**DIRECTIONS FOR THIS TASK:** In the material below, the lines containing the word "Given" are required; copy each of them.
====
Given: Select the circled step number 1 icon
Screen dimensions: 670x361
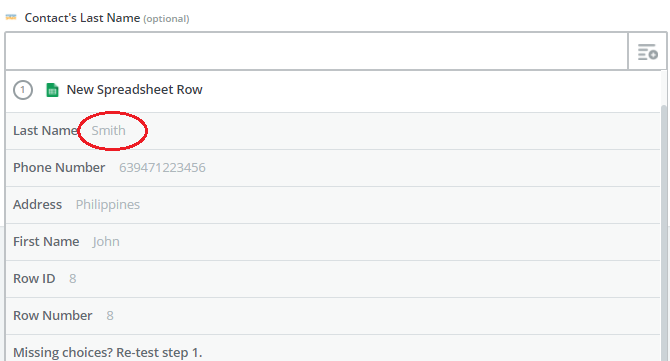Looking at the screenshot, I should [x=23, y=90].
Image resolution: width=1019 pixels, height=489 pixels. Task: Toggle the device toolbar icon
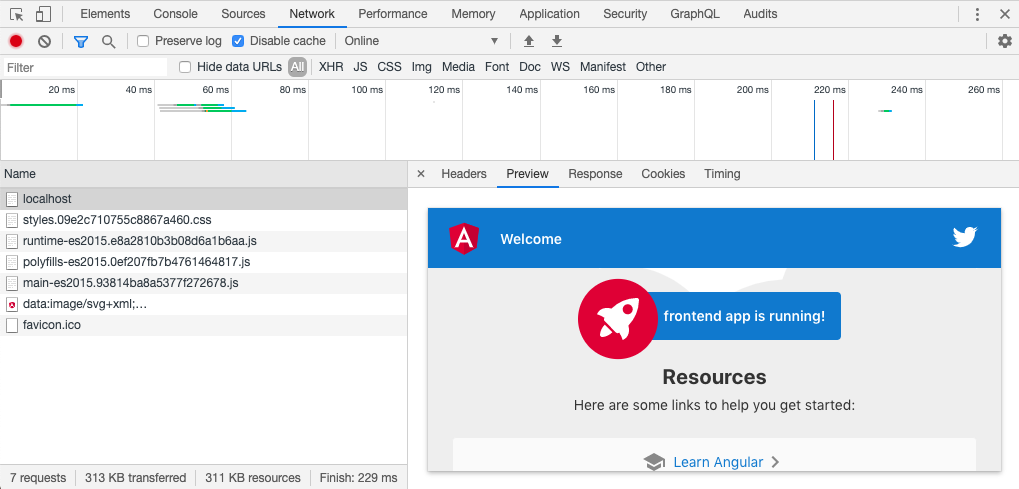coord(43,14)
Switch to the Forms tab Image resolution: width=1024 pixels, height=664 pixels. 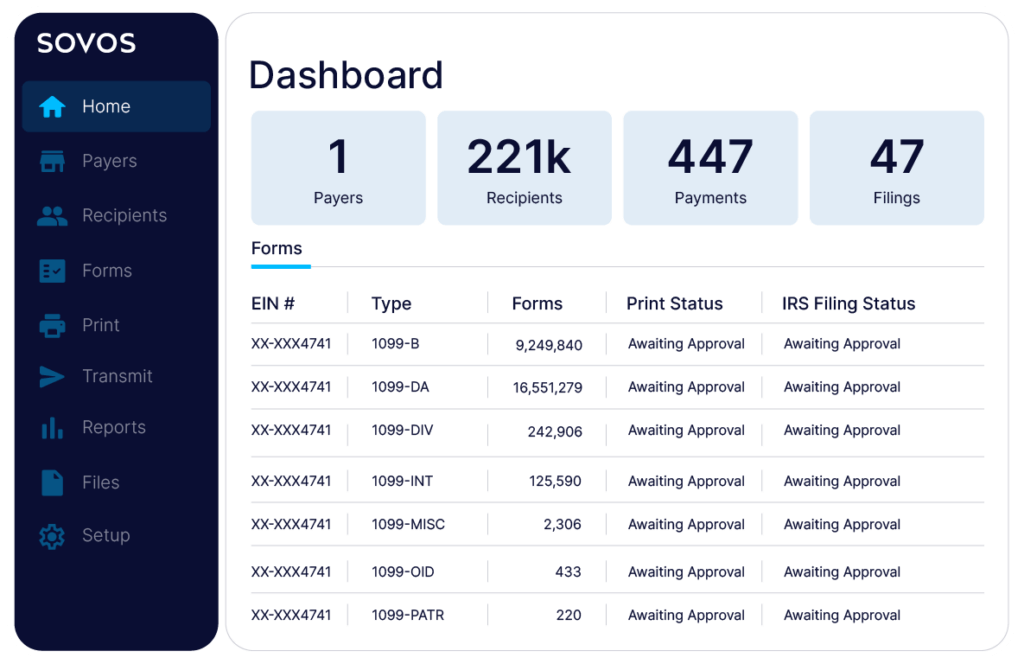pos(277,249)
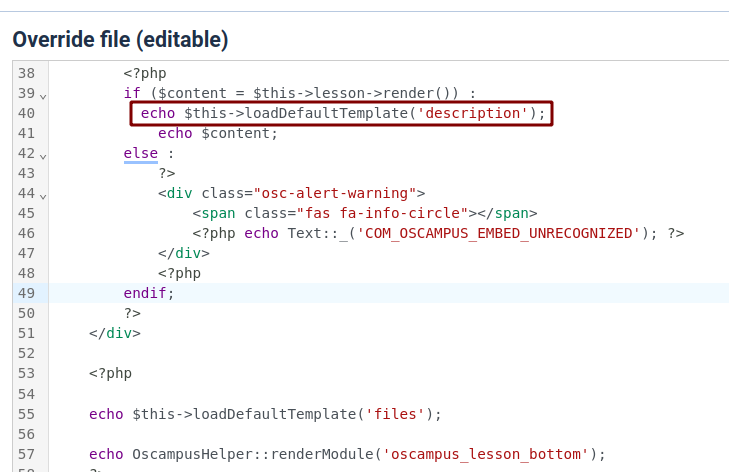This screenshot has height=472, width=729.
Task: Click line number 55 in the gutter
Action: coord(26,413)
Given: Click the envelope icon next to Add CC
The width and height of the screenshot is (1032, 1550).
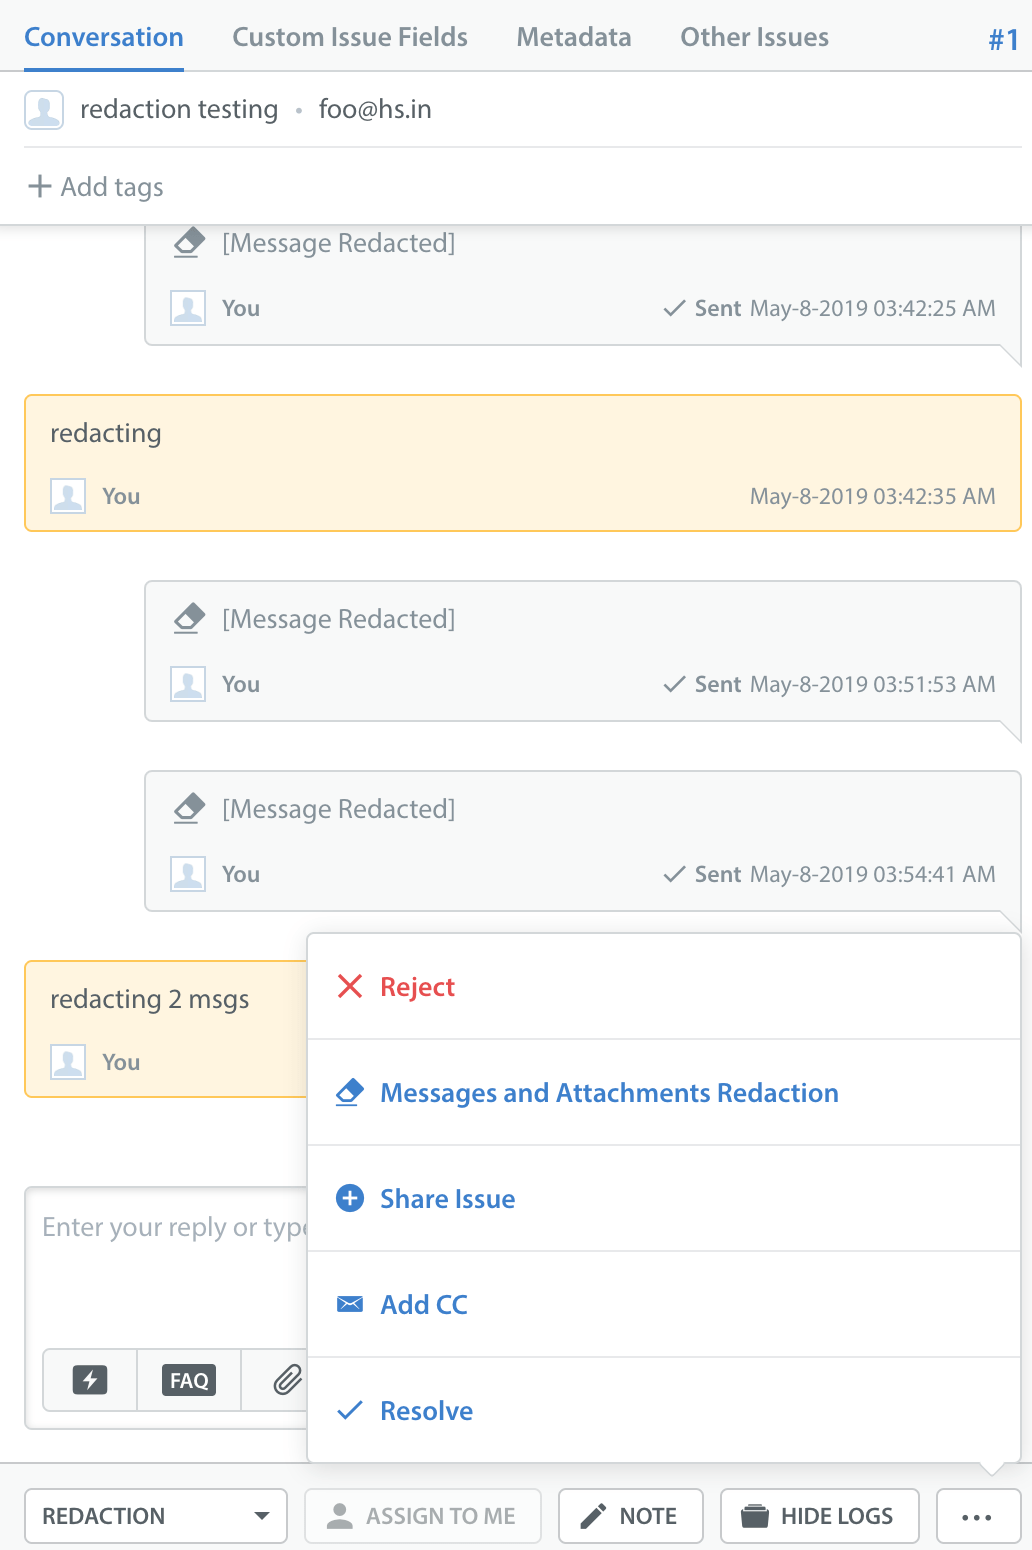Looking at the screenshot, I should (x=349, y=1303).
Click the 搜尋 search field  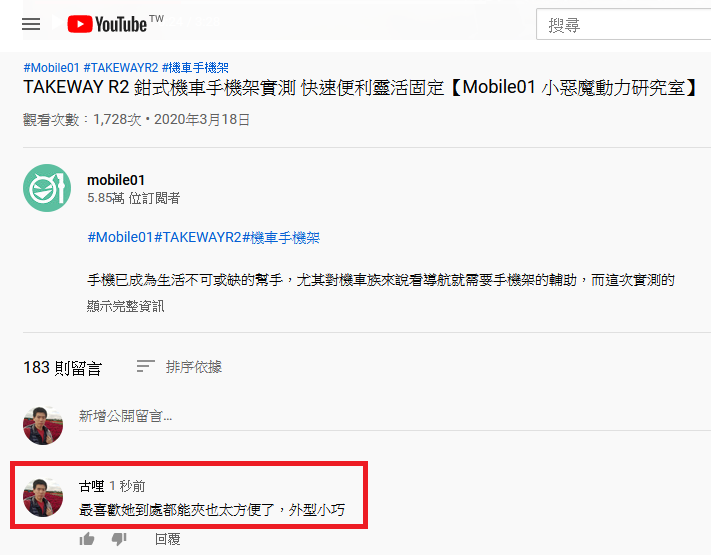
====
**EXERCISE RESPONSE:**
Given: Select the circled step number 1 icon
Given: Click the envelope icon next to Add CC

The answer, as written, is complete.